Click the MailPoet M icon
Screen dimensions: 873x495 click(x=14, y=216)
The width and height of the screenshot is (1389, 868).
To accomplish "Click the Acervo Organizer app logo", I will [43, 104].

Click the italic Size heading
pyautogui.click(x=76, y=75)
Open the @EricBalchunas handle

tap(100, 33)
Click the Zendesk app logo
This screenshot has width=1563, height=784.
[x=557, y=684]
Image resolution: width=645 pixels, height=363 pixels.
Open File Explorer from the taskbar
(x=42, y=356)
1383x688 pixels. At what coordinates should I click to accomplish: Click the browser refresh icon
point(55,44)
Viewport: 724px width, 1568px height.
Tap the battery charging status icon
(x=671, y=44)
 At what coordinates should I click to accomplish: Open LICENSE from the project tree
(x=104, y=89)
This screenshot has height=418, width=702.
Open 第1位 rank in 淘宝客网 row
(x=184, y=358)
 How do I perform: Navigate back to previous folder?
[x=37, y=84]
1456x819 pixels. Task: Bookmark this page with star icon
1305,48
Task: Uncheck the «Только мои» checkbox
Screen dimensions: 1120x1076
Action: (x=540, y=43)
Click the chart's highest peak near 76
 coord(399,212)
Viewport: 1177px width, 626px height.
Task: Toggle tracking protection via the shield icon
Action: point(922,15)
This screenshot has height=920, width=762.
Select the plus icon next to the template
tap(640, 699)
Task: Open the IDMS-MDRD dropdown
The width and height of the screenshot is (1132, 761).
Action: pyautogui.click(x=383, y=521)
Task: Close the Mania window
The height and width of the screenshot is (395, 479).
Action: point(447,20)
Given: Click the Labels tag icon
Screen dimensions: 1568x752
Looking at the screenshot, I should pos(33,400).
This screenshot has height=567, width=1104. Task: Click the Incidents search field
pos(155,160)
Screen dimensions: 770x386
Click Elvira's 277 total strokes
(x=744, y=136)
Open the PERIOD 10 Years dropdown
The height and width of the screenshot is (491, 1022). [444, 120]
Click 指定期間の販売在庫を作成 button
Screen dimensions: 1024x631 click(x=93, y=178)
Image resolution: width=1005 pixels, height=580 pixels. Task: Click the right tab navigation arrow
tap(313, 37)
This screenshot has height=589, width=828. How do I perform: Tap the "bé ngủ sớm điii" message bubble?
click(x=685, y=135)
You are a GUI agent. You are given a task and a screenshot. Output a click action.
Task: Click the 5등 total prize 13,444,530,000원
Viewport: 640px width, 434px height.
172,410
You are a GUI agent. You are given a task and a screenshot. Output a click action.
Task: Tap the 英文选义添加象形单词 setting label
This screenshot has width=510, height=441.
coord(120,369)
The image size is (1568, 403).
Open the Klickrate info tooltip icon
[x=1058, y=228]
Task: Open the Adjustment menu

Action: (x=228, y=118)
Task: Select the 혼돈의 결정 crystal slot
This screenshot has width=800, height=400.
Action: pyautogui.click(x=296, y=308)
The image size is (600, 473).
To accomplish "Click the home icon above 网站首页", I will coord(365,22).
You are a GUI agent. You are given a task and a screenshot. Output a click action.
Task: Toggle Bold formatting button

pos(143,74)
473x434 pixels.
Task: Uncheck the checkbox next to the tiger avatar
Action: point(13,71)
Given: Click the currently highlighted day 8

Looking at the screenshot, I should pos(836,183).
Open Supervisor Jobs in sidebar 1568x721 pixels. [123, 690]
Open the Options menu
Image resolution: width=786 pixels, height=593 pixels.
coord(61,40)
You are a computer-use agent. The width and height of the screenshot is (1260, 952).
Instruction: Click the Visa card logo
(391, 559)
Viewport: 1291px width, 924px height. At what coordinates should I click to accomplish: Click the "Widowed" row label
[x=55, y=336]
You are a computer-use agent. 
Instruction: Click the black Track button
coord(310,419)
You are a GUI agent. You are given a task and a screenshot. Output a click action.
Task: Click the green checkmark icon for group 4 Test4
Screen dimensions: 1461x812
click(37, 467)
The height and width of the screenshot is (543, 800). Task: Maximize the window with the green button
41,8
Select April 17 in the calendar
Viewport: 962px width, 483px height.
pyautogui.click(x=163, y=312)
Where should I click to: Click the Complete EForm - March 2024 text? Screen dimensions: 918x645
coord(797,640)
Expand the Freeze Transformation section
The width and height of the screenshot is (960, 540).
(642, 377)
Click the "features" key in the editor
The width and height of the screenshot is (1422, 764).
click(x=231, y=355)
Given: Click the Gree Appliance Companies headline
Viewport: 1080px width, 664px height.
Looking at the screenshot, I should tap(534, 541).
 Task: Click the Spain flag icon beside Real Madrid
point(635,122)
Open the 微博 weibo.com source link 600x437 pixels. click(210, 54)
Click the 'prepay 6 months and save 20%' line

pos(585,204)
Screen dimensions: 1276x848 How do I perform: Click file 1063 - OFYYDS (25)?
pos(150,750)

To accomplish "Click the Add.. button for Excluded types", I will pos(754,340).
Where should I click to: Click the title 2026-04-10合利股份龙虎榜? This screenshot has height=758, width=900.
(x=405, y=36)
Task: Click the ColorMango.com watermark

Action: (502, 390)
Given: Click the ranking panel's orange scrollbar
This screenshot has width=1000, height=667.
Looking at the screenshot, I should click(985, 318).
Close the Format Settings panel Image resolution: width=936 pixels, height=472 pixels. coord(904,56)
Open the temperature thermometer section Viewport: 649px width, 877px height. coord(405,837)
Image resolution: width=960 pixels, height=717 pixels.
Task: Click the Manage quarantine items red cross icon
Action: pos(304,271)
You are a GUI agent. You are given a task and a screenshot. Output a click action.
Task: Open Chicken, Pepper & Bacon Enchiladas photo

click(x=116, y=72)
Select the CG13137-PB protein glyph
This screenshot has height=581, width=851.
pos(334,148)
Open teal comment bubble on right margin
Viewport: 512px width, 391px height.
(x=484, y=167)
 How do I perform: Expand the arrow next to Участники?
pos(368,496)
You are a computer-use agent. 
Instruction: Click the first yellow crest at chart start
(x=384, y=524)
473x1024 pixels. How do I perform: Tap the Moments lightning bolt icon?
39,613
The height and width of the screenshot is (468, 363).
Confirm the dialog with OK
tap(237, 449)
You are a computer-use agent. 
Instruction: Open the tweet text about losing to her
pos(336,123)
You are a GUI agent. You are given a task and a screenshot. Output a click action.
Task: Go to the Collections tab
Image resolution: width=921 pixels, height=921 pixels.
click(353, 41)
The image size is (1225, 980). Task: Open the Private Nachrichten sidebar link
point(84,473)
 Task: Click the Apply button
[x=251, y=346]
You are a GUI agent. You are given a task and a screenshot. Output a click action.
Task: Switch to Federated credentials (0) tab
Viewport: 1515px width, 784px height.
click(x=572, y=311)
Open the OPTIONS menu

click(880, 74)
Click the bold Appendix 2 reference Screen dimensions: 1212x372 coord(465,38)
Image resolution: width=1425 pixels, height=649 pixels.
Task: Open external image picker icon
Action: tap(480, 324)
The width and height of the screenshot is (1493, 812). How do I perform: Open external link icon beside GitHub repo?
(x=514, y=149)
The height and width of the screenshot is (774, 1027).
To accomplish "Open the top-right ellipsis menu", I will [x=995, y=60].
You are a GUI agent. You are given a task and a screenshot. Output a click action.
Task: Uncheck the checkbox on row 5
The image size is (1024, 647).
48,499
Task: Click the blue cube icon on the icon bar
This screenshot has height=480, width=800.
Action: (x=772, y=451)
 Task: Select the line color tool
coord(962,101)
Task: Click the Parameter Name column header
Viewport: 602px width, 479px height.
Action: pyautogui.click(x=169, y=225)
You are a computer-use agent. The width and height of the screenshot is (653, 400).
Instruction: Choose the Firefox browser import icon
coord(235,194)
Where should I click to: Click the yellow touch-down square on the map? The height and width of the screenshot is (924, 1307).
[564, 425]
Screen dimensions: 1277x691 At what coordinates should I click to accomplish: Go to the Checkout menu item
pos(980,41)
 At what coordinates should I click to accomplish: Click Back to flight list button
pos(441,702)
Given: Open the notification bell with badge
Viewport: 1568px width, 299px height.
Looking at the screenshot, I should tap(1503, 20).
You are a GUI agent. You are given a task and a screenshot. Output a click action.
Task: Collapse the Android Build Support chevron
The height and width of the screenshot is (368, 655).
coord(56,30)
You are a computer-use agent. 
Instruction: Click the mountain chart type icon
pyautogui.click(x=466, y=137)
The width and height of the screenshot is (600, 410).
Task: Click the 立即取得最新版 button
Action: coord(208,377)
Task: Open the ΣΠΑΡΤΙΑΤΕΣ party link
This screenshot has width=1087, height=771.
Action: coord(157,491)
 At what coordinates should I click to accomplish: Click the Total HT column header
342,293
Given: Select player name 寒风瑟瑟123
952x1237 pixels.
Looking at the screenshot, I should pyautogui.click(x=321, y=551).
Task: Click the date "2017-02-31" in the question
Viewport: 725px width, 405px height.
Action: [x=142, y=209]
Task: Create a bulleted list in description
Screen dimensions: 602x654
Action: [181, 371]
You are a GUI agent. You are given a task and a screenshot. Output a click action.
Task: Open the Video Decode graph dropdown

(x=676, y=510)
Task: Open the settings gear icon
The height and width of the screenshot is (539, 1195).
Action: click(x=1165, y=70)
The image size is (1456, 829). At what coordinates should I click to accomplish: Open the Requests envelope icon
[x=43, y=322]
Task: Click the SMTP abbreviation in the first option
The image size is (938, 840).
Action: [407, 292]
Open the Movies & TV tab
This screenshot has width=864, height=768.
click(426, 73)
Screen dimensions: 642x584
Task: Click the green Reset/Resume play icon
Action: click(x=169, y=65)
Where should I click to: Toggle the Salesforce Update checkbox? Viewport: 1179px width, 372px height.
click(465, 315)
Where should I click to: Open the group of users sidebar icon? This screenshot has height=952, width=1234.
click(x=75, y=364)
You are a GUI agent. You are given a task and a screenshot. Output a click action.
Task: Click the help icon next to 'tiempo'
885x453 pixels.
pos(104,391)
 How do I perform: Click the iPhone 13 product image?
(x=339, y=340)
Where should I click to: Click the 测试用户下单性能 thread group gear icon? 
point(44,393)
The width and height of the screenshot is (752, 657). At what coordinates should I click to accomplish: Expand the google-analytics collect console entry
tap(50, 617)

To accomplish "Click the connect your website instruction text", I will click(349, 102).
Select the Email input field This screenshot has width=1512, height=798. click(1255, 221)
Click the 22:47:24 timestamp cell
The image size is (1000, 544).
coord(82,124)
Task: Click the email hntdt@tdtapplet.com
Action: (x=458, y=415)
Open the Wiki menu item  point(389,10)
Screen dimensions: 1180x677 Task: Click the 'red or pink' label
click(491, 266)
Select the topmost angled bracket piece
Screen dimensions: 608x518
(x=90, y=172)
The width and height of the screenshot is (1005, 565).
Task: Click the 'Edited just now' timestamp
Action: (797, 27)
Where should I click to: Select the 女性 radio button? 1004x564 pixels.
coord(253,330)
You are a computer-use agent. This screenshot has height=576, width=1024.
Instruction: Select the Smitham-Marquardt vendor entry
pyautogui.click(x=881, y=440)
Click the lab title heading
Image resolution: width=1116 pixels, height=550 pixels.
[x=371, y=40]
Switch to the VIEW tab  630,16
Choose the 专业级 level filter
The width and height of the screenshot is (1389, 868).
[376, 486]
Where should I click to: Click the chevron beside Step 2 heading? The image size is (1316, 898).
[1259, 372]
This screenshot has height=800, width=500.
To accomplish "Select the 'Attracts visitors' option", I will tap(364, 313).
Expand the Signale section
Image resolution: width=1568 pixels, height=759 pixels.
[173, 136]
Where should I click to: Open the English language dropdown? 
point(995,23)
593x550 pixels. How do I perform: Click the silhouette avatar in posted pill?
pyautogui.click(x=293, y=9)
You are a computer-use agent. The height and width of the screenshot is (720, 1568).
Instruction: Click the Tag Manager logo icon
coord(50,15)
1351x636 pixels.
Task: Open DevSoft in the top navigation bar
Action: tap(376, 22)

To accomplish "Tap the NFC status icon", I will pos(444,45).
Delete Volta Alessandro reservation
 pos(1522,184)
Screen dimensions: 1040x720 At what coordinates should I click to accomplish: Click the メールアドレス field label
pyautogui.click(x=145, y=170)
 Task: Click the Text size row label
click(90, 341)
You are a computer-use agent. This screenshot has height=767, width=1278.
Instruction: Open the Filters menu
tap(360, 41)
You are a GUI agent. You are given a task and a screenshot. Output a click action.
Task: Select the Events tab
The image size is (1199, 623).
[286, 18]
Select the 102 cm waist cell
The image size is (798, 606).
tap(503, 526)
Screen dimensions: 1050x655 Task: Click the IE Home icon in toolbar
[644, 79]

__What the task requires__: Return every line from the records above that holds the word "Close".

__Solution to this exercise__:
Task: Close the Mania window
Close the Format Settings panel Image resolution: width=936 pixels, height=472 pixels. coord(904,56)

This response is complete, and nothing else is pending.